Now, returning to the election year, a break could have conflicting reactions. “The old people are going to be happy, but what does it mean in terms of a community that goes to Cuba every weekend? If relations are broken, how do you regulate remittances? If we get to that moment, it won’t be easy for Cuba,” Gamarra said.
On the other hand, there are those who believe that the breaking of diplomatic relations is unlikely. “I don’t see any point in withdrawing the work of an embassy there, an embassy that now (in Havana) is at the level of chargé d’affaires (while in Washington, Cuba has an ambassador),” says Cuban-American university professor Arturo López Levy.
In his opinion, the government of the United States “will continue carrying out its activities that Cuba considers a violation of its soverignty,” but it would be irrational, although with Trump you never know, to consider a breaking of diplomatic relations, he told OnCuba.
The reason is simple, there would not exist a necessary consensus in that regard, among other reasons because the American personnel in Havana was already reduced and “I don’t believe the Cuban embassy would do something to cause an interagency consensus that decides the break,” he explained.
This is explained because normally in Washington foreign policy decisions take into account the opinion of the various government agencies that have an interest in those relations.
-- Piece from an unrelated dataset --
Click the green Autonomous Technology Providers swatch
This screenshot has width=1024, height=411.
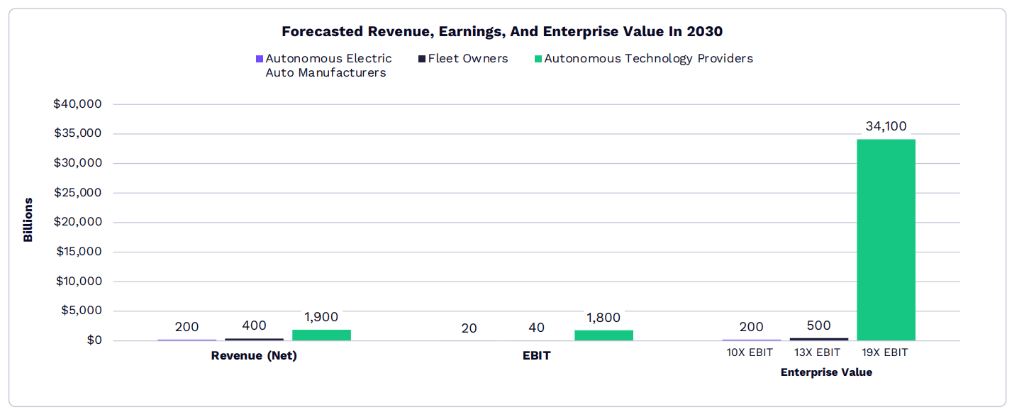537,59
This is the case of the Department of Homeland Security (DHS), on which the Coast Guard Service, that has been working closely with the Cuban Border Guard for decades, depends. In addition, “embassies allow for maintaining a fluid communication, such as collaboration in the fight against drug trafficking, mutual security, things that were achieved with the thaw,” affirmed López Levy.
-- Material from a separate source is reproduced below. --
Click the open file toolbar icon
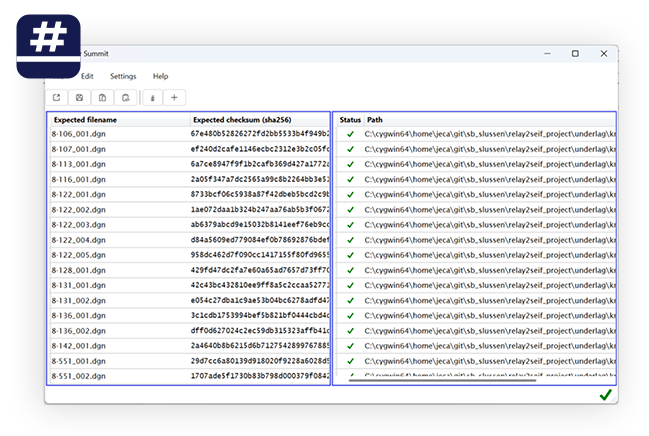coord(57,98)
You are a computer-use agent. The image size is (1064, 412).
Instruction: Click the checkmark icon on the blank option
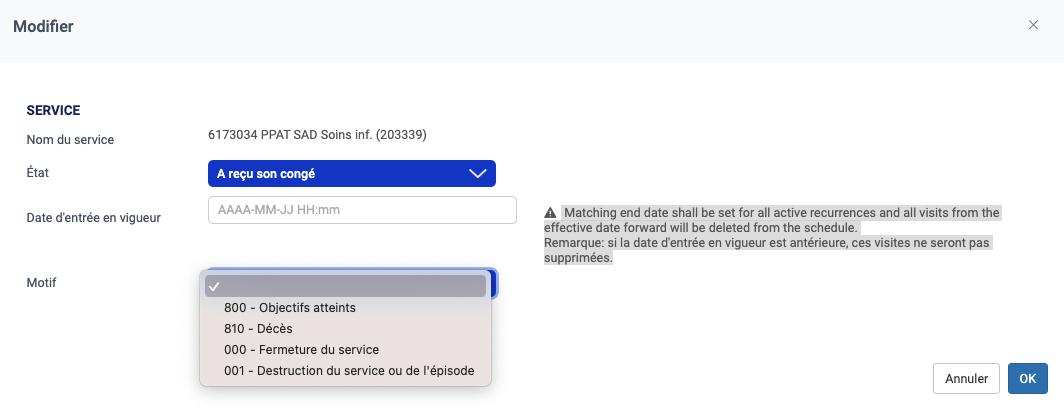215,286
“It has been demonstrated that in American politics, internal lobbies, when there is a spirit of hostility against a country, clash with interests and well-established lines in the system concerned with security, and they (the lobbies) tend to lose in that,” says the analyst referring to radical pressure groups against the links with the island.
After all, “we must remember that within the Trump administration there are people who are in favor of relations with Cuba, such as the Secretary of Agriculture Sonny Perdue, who when he was a senator for Georgia was in favor of agricultural sales to Cuba.”
“I think the worst is over, even if Trump were reelected. The thing was worse when there existed that triumvirate that was National Security advisor John Bolton; special advisor Mauricio Claver; and Secretary of State Mike Pompeo,” pointed out López Levy.
The two countries broke diplomatic relations in January 1961, reestablished them as interest sections in the summer of 1977 and rose them to embassy level after the historic December 17, 2014.